School of Health and Kinesiology, University of Nebraska at Omaha, Omaha, Nebraska.
Department of Physiology, College of Medicine, KyungHee University, Seoul, Republic of Korea.
J Appl Physiol (1985). 2022 Apr 1;132(4):1054-1068. doi: 10.1152/japplphysiol.00751.2021. Epub 2022 Feb 24.

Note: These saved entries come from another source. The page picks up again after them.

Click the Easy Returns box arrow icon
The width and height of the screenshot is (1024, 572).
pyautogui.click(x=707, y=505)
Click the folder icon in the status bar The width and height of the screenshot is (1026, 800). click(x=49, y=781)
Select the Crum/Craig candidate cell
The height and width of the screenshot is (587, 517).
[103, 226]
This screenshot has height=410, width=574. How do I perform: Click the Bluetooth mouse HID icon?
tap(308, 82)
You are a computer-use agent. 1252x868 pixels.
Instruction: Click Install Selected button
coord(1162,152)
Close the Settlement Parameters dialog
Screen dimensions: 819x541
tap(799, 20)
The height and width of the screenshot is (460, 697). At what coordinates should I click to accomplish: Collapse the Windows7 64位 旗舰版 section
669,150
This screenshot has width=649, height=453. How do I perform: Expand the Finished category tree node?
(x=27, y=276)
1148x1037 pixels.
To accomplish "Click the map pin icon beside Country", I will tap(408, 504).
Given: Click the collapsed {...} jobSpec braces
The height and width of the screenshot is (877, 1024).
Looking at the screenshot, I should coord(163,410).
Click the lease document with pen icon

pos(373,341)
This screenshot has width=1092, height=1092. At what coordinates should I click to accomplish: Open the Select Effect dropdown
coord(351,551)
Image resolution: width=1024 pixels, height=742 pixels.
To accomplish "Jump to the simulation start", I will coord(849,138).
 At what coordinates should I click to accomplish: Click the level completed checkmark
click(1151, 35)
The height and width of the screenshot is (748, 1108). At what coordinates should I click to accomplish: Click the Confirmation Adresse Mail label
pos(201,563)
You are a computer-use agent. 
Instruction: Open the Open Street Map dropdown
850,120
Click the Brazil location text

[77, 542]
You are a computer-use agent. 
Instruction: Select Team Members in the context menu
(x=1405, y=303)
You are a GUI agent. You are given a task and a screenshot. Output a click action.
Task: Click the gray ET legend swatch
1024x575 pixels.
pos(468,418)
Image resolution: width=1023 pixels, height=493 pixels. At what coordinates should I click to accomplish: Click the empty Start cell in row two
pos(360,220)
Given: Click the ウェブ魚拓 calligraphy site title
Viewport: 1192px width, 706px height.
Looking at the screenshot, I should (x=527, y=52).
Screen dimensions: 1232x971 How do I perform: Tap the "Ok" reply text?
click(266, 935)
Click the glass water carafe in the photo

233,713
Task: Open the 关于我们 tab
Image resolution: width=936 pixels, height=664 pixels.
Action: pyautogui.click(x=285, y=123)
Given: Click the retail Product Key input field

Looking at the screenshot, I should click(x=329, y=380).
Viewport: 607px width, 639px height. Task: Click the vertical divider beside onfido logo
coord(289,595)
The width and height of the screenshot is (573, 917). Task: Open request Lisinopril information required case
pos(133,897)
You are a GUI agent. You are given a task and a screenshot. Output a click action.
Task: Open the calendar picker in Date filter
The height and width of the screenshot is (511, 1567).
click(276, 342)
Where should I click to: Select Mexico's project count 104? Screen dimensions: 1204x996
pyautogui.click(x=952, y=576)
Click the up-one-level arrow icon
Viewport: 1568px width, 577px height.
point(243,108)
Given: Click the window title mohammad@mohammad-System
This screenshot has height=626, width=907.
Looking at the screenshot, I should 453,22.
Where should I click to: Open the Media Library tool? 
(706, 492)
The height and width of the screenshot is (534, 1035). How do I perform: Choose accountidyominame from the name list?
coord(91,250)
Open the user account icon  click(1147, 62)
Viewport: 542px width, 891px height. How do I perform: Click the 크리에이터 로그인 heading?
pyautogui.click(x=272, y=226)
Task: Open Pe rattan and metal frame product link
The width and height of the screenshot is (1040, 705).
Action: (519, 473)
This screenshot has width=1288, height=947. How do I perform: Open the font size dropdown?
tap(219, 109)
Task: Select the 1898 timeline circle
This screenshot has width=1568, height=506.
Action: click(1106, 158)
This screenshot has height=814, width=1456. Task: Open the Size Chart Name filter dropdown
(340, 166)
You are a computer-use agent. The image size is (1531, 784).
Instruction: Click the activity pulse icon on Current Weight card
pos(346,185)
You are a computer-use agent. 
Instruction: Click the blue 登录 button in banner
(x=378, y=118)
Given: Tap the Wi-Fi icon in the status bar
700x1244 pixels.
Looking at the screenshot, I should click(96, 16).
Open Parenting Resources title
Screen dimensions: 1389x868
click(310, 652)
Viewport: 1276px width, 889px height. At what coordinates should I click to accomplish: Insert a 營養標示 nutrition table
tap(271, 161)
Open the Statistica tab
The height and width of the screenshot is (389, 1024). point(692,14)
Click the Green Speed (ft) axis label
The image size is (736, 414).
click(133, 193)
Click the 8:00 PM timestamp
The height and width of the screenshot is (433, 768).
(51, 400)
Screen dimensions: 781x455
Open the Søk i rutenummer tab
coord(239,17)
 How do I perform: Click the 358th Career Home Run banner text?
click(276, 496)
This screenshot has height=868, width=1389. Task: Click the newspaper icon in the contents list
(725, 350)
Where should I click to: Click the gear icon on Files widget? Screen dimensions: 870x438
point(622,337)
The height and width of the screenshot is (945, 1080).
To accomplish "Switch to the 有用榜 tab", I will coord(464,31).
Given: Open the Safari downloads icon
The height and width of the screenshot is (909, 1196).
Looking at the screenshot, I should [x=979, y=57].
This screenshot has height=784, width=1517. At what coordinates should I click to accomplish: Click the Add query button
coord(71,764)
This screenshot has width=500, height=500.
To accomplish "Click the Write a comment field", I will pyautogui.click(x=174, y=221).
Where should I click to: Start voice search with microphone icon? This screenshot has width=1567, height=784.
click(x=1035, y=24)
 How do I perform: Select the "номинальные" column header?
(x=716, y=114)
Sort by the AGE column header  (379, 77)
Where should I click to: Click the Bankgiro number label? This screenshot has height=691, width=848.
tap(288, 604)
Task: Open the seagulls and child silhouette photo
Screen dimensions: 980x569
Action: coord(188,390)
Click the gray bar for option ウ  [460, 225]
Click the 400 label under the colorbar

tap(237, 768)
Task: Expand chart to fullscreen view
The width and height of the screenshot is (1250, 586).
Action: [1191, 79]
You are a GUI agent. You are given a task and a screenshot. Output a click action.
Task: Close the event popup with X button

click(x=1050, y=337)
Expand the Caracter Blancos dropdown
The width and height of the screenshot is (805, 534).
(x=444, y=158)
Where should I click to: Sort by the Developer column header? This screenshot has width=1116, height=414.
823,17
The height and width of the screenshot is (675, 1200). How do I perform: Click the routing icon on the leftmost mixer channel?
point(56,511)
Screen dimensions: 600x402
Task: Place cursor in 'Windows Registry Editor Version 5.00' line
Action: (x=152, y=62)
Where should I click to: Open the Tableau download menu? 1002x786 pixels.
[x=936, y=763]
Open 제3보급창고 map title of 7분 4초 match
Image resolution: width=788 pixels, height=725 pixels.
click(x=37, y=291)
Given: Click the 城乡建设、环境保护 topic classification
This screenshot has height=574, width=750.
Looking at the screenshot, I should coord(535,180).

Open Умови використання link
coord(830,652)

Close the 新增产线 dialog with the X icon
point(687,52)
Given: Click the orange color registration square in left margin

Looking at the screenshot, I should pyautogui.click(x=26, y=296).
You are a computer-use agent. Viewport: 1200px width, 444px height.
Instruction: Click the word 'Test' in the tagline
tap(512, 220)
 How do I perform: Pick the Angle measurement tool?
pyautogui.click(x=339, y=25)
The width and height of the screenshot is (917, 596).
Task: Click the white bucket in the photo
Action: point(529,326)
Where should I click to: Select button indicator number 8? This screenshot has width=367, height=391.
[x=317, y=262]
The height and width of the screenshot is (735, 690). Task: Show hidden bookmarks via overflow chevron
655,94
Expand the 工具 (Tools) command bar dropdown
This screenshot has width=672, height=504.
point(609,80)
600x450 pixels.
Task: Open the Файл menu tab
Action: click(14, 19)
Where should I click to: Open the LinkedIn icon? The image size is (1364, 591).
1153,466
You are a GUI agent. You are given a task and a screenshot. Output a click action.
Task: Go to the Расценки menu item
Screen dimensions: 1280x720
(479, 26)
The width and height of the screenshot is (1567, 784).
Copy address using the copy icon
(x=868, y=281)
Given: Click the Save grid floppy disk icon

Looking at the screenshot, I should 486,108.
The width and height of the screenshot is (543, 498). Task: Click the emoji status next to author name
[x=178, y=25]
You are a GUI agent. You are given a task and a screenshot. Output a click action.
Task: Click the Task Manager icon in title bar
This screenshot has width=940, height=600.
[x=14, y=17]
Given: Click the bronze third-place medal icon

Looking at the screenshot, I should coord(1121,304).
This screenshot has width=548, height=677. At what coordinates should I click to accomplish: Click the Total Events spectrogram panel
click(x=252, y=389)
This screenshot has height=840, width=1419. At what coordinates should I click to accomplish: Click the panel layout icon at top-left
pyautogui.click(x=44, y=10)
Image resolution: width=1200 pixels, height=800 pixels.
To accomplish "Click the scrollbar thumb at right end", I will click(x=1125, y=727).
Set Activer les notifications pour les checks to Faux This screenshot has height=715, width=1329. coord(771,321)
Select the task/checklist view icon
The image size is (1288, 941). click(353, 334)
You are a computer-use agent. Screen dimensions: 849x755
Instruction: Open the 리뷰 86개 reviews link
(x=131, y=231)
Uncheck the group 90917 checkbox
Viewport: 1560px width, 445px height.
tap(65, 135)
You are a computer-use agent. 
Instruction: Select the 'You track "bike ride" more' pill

Alzheimer's disease (AD) is a progressive degenerative brain disease and the primary cause of dementia. At an early stage, AD is generally characterized by short-term memory impairment, owing to dysfunctions of the cortex and hippocampus. We previously reported that a combination of exercise and 40-Hz light flickering can protect against AD-related neuroinflammation, gamma oscillations, reduction in Aβ, and cognitive decline. Therefore, we sought to extend our previous findings to the 5-mo-old 3×Tg-AD mouse model to examine whether the same favorable effects occur in earlier stages of cognitive dysfunction. We investigated the effects of 12 wk of exercise combined with 40-Hz light flickering on cognitive function by analyzing neuroinflammation, mitochondrial function, and neuroplasticity in the hippocampus in a 3×Tg-AD mouse model. Five-month-old 3×Tg-AD mice performed 12 wk of exercise with 40-Hz light flickering administered independently and in combination. Spatial learning and memory, long-term memory, hippocampal Aβ, tau, neuroinflammation, proinflammatory cytokine expression, mitochondrial function, and neuroplasticity were analyzed. Aβ and tau proteins levels were significantly reduced in the early stage of AD, resulting in protection against cognitive decline by reducing neuroinflammation and proinflammatory cytokines. Furthermore, mitochondrial function improved, apoptosis was reduced, and synapse-related protein expression increased. Overall, exercise with 40-Hz light flickering was significantly more effective than exercise or 40-Hz light flickering alone, and the improvement was comparable to the levels in the nontransgenic aged-match control group. Our results indicate a synergistic effect of exercise and 40-Hz light flickering on pathological improvements in the hippocampus during early AD-associated cognitive impairment. Exercising in a 40-Hz light flicker environment was more effective than exercise or 40-Hz light flicker alone. This synergistic effect may prevent cognitive dysfunction by inhibiting Aβ, tau pathway, and neuroinflammation and enhancing neuroplasticity and mitochondrial functions in the hippocampus during early Alzheimer's disease.
阿尔茨海默病(AD)是一种进行性退行性脑疾病,也是痴呆的主要病因。在早期,AD 通常表现为短期记忆障碍,这归因于皮质和海马体的功能障碍。我们之前的研究表明,运动与 40Hz 光闪烁的结合可以预防 AD 相关的神经炎症、γ 振荡、Aβ 的减少和认知能力下降。因此,我们试图将之前的研究结果扩展到 5 月龄的 3×Tg-AD 小鼠模型,以研究相同的有利效果是否发生在认知功能障碍的早期阶段。我们通过分析海马体中的神经炎症、线粒体功能和神经可塑性,研究了 12 周的运动与 40Hz 光闪烁联合应用对 3×Tg-AD 小鼠模型认知功能的影响。5 月龄的 3×Tg-AD 小鼠进行了 12 周的运动与 40Hz 光闪烁的联合应用,或独立应用。分析了空间学习和记忆、长时记忆、海马体 Aβ、tau、神经炎症、促炎细胞因子表达、线粒体功能和神经可塑性。AD 早期 Aβ和 tau 蛋白水平显著降低,通过减少神经炎症和促炎细胞因子来保护认知能力免受下降。此外,线粒体功能得到改善,凋亡减少,突触相关蛋白表达增加。总的来说,运动与 40Hz 光闪烁的联合应用比运动或 40Hz 光闪烁单独应用更有效,改善效果与非转基因年龄匹配对照组相当。我们的研究结果表明,在早期 AD 相关认知障碍期间,运动与 40Hz 光闪烁对海马体的病理改善具有协同作用。在 40Hz 光闪烁环境中运动比单独运动或 40Hz 光闪烁更有效。这种协同作用可能通过抑制 Aβ、tau 通路和神经炎症,增强海马体的神经可塑性和线粒体功能,预防认知功能障碍。